— PROBLEM TO SOLVE —
Quote every one of the lines below word for word.

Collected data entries
++++

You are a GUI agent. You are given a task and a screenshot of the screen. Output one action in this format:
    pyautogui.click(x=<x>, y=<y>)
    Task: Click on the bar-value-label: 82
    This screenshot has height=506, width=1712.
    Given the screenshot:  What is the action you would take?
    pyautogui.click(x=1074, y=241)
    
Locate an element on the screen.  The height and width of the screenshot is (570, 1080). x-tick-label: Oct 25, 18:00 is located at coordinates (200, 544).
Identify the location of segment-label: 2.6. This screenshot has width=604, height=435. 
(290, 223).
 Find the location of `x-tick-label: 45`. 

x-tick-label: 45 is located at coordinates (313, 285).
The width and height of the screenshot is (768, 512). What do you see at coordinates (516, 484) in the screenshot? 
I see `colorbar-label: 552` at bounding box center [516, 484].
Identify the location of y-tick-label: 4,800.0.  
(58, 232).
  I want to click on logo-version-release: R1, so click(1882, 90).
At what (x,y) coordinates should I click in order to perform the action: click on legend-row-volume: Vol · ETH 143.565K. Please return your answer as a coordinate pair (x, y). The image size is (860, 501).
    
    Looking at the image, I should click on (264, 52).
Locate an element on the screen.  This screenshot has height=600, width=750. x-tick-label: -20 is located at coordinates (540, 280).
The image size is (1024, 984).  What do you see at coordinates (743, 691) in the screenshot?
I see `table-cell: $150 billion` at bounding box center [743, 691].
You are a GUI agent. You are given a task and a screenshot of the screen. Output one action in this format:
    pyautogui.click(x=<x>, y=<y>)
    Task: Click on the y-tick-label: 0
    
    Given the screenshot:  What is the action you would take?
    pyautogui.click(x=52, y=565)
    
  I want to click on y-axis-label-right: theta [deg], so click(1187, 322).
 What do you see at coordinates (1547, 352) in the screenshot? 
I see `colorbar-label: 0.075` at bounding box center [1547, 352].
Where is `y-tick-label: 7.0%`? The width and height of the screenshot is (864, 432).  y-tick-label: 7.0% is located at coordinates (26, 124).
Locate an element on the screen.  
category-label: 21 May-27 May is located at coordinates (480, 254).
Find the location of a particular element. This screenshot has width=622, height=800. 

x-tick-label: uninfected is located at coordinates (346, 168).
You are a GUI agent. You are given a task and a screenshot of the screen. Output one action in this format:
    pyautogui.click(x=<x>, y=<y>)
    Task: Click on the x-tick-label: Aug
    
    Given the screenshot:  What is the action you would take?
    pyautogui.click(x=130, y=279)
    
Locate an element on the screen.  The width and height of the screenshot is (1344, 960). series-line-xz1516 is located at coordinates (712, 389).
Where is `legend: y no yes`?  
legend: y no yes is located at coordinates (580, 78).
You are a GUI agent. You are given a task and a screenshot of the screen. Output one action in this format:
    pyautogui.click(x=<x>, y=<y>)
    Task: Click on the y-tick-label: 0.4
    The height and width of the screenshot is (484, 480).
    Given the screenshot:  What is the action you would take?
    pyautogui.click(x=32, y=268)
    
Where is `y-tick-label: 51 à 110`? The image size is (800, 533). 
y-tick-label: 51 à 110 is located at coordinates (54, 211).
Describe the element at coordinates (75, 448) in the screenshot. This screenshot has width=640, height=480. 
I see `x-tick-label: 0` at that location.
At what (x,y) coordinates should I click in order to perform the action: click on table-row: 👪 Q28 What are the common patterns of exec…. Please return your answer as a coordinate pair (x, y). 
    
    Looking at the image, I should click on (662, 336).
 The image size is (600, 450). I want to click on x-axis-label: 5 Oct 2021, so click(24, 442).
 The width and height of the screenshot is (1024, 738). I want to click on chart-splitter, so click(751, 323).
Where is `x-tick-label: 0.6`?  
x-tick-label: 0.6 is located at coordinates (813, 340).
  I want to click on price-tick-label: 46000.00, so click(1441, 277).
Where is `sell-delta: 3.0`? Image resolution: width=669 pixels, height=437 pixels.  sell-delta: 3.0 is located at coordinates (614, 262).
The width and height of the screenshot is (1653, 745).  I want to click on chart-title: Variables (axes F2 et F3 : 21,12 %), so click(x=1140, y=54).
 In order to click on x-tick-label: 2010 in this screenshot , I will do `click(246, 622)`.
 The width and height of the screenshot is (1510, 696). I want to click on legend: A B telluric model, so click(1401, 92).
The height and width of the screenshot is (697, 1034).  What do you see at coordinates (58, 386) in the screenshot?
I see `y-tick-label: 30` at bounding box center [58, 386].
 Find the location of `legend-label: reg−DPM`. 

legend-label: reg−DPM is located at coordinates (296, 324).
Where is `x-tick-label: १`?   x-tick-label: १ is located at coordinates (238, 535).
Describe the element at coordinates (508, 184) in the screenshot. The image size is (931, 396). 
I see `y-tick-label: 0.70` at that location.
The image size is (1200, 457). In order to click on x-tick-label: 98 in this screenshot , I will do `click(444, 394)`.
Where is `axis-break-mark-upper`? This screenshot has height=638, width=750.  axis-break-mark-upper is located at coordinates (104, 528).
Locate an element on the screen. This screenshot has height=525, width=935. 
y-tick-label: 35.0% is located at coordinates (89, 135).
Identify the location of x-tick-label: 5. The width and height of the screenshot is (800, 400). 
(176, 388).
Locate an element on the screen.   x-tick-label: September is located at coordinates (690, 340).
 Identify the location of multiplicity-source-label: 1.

++++

— THE COMPLETED TASK —
You are a GUI agent. You are given a task and a screenshot of the screen. Output one action in this format:
    pyautogui.click(x=<x>, y=<y>)
    Task: Click on the bar-value-label: 82
    This screenshot has height=506, width=1712.
    Given the screenshot:  What is the action you would take?
    pyautogui.click(x=1074, y=241)
    
Locate an element on the screen.  The height and width of the screenshot is (570, 1080). x-tick-label: Oct 25, 18:00 is located at coordinates (200, 544).
Identify the location of segment-label: 2.6. This screenshot has width=604, height=435. 
(290, 223).
 Find the location of `x-tick-label: 45`. 

x-tick-label: 45 is located at coordinates (313, 285).
The width and height of the screenshot is (768, 512). What do you see at coordinates (516, 484) in the screenshot? 
I see `colorbar-label: 552` at bounding box center [516, 484].
Identify the location of y-tick-label: 4,800.0.  
(58, 232).
  I want to click on logo-version-release: R1, so click(1882, 90).
At what (x,y) coordinates should I click in order to perform the action: click on legend-row-volume: Vol · ETH 143.565K. Please return your answer as a coordinate pair (x, y). The image size is (860, 501).
    
    Looking at the image, I should click on (264, 52).
Locate an element on the screen.  This screenshot has height=600, width=750. x-tick-label: -20 is located at coordinates (540, 280).
The image size is (1024, 984).  What do you see at coordinates (743, 691) in the screenshot?
I see `table-cell: $150 billion` at bounding box center [743, 691].
You are a GUI agent. You are given a task and a screenshot of the screen. Output one action in this format:
    pyautogui.click(x=<x>, y=<y>)
    Task: Click on the y-tick-label: 0
    
    Given the screenshot:  What is the action you would take?
    pyautogui.click(x=52, y=565)
    
  I want to click on y-axis-label-right: theta [deg], so click(1187, 322).
 What do you see at coordinates (1547, 352) in the screenshot? 
I see `colorbar-label: 0.075` at bounding box center [1547, 352].
Where is `y-tick-label: 7.0%`? The width and height of the screenshot is (864, 432).  y-tick-label: 7.0% is located at coordinates (26, 124).
Locate an element on the screen.  
category-label: 21 May-27 May is located at coordinates (480, 254).
Find the location of a particular element. This screenshot has width=622, height=800. 

x-tick-label: uninfected is located at coordinates (346, 168).
You are a GUI agent. You are given a task and a screenshot of the screen. Output one action in this format:
    pyautogui.click(x=<x>, y=<y>)
    Task: Click on the x-tick-label: Aug
    
    Given the screenshot:  What is the action you would take?
    pyautogui.click(x=130, y=279)
    
Locate an element on the screen.  The width and height of the screenshot is (1344, 960). series-line-xz1516 is located at coordinates (712, 389).
Where is `legend: y no yes`?  
legend: y no yes is located at coordinates (580, 78).
You are a GUI agent. You are given a task and a screenshot of the screen. Output one action in this format:
    pyautogui.click(x=<x>, y=<y>)
    Task: Click on the y-tick-label: 0.4
    The height and width of the screenshot is (484, 480).
    Given the screenshot:  What is the action you would take?
    pyautogui.click(x=32, y=268)
    
Where is `y-tick-label: 51 à 110`? The image size is (800, 533). 
y-tick-label: 51 à 110 is located at coordinates (54, 211).
Describe the element at coordinates (75, 448) in the screenshot. This screenshot has width=640, height=480. 
I see `x-tick-label: 0` at that location.
At what (x,y) coordinates should I click in order to perform the action: click on table-row: 👪 Q28 What are the common patterns of exec…. Please return your answer as a coordinate pair (x, y). 
    
    Looking at the image, I should click on (662, 336).
 The image size is (600, 450). I want to click on x-axis-label: 5 Oct 2021, so click(24, 442).
 The width and height of the screenshot is (1024, 738). I want to click on chart-splitter, so click(751, 323).
Where is `x-tick-label: 0.6`?  
x-tick-label: 0.6 is located at coordinates (813, 340).
  I want to click on price-tick-label: 46000.00, so click(1441, 277).
Where is `sell-delta: 3.0`? Image resolution: width=669 pixels, height=437 pixels.  sell-delta: 3.0 is located at coordinates (614, 262).
The width and height of the screenshot is (1653, 745).  I want to click on chart-title: Variables (axes F2 et F3 : 21,12 %), so click(x=1140, y=54).
 In order to click on x-tick-label: 2010 in this screenshot , I will do `click(246, 622)`.
 The width and height of the screenshot is (1510, 696). I want to click on legend: A B telluric model, so click(1401, 92).
The height and width of the screenshot is (697, 1034).  What do you see at coordinates (58, 386) in the screenshot?
I see `y-tick-label: 30` at bounding box center [58, 386].
 Find the location of `legend-label: reg−DPM`. 

legend-label: reg−DPM is located at coordinates (296, 324).
Where is `x-tick-label: १`?   x-tick-label: १ is located at coordinates (238, 535).
Describe the element at coordinates (508, 184) in the screenshot. The image size is (931, 396). 
I see `y-tick-label: 0.70` at that location.
The image size is (1200, 457). In order to click on x-tick-label: 98 in this screenshot , I will do `click(444, 394)`.
Where is `axis-break-mark-upper`? This screenshot has height=638, width=750.  axis-break-mark-upper is located at coordinates (104, 528).
Locate an element on the screen. This screenshot has height=525, width=935. 
y-tick-label: 35.0% is located at coordinates (89, 135).
Identify the location of x-tick-label: 5. The width and height of the screenshot is (800, 400). 
(176, 388).
Locate an element on the screen.   x-tick-label: September is located at coordinates (690, 340).
 Identify the location of multiplicity-source-label: 1.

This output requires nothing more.